# [WHAT YOU ARE ASKED TO DO]
To answer, print the line containing "Instruction: Select 李香琴's" and each line after it in the listing below, exactly as they stand.

═══ TASK MATERIAL ═══

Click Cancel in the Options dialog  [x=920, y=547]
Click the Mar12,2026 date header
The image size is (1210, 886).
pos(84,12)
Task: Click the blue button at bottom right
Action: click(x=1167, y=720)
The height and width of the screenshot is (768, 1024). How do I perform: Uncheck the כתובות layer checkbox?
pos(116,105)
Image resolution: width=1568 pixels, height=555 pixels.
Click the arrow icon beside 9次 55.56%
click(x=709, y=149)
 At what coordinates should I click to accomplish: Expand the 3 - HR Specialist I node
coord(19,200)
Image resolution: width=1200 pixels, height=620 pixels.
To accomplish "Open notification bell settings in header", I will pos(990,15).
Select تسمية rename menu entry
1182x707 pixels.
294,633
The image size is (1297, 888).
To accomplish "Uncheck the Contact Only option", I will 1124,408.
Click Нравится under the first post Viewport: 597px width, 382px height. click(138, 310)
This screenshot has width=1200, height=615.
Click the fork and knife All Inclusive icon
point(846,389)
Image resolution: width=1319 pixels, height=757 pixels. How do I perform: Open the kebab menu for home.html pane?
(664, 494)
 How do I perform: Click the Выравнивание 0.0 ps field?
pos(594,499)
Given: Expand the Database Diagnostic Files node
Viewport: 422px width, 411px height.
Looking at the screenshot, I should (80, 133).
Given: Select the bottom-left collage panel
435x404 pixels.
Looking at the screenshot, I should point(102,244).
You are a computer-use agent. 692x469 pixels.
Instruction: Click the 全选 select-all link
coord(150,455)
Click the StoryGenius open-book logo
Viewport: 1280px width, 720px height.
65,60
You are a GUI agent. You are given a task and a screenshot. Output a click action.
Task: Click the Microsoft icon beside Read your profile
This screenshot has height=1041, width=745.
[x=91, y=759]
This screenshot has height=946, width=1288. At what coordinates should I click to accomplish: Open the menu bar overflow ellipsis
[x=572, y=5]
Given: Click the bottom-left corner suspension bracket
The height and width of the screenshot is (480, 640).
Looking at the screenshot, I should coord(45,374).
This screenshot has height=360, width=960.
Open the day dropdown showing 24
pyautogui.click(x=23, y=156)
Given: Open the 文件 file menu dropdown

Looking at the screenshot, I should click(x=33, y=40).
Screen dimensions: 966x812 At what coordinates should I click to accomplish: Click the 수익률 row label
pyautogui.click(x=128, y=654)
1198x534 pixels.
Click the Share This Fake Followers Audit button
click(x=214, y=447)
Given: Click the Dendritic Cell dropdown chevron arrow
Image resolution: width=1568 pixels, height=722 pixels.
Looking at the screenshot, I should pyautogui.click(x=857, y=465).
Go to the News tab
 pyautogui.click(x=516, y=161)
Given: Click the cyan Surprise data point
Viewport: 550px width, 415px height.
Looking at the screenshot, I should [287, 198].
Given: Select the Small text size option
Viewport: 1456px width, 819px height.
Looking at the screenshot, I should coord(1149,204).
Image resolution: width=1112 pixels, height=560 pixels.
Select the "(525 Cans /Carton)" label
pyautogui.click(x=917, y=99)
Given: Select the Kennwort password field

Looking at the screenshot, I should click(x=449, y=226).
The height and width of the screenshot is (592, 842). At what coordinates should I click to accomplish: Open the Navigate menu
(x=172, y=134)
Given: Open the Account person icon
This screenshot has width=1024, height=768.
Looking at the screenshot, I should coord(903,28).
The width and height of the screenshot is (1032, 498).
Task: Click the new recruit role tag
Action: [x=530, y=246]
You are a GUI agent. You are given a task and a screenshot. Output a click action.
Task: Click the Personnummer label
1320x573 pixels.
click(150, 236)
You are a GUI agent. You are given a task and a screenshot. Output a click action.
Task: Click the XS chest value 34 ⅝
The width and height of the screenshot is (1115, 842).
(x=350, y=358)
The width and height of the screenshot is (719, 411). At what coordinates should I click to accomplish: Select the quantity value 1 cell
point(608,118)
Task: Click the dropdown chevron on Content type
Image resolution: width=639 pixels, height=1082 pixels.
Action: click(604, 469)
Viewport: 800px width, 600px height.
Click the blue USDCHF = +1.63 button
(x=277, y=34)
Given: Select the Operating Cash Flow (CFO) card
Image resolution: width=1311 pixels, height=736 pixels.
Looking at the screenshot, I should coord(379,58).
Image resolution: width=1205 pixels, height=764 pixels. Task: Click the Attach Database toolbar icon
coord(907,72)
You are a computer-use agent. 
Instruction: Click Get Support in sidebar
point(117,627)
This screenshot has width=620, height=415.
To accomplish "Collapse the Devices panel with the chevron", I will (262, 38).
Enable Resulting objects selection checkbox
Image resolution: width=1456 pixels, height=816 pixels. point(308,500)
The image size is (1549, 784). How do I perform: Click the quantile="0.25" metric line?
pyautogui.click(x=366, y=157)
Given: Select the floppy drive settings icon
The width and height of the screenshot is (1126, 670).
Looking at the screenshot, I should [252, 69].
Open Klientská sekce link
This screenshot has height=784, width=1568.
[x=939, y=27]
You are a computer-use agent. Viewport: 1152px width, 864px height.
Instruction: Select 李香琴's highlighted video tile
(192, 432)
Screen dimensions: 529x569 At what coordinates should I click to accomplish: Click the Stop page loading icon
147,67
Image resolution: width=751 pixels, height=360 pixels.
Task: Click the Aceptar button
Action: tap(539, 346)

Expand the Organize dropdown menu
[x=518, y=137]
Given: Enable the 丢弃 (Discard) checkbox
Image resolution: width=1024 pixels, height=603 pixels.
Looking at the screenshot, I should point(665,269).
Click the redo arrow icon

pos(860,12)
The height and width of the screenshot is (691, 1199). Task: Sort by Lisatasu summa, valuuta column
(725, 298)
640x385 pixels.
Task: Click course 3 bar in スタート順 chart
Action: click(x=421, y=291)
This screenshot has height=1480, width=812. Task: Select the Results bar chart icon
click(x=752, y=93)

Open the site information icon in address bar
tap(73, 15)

═══

# [REPLY TO THE TASK]
Instruction: Select 李香琴's highlighted video tile
(192, 432)
Screen dimensions: 529x569 At what coordinates should I click to accomplish: Click the Stop page loading icon
147,67
Image resolution: width=751 pixels, height=360 pixels.
Task: Click the Aceptar button
Action: tap(539, 346)

Expand the Organize dropdown menu
[x=518, y=137]
Given: Enable the 丢弃 (Discard) checkbox
Image resolution: width=1024 pixels, height=603 pixels.
Looking at the screenshot, I should point(665,269).
Click the redo arrow icon

pos(860,12)
The height and width of the screenshot is (691, 1199). Task: Sort by Lisatasu summa, valuuta column
(725, 298)
640x385 pixels.
Task: Click course 3 bar in スタート順 chart
Action: click(x=421, y=291)
This screenshot has height=1480, width=812. Task: Select the Results bar chart icon
click(x=752, y=93)

Open the site information icon in address bar
tap(73, 15)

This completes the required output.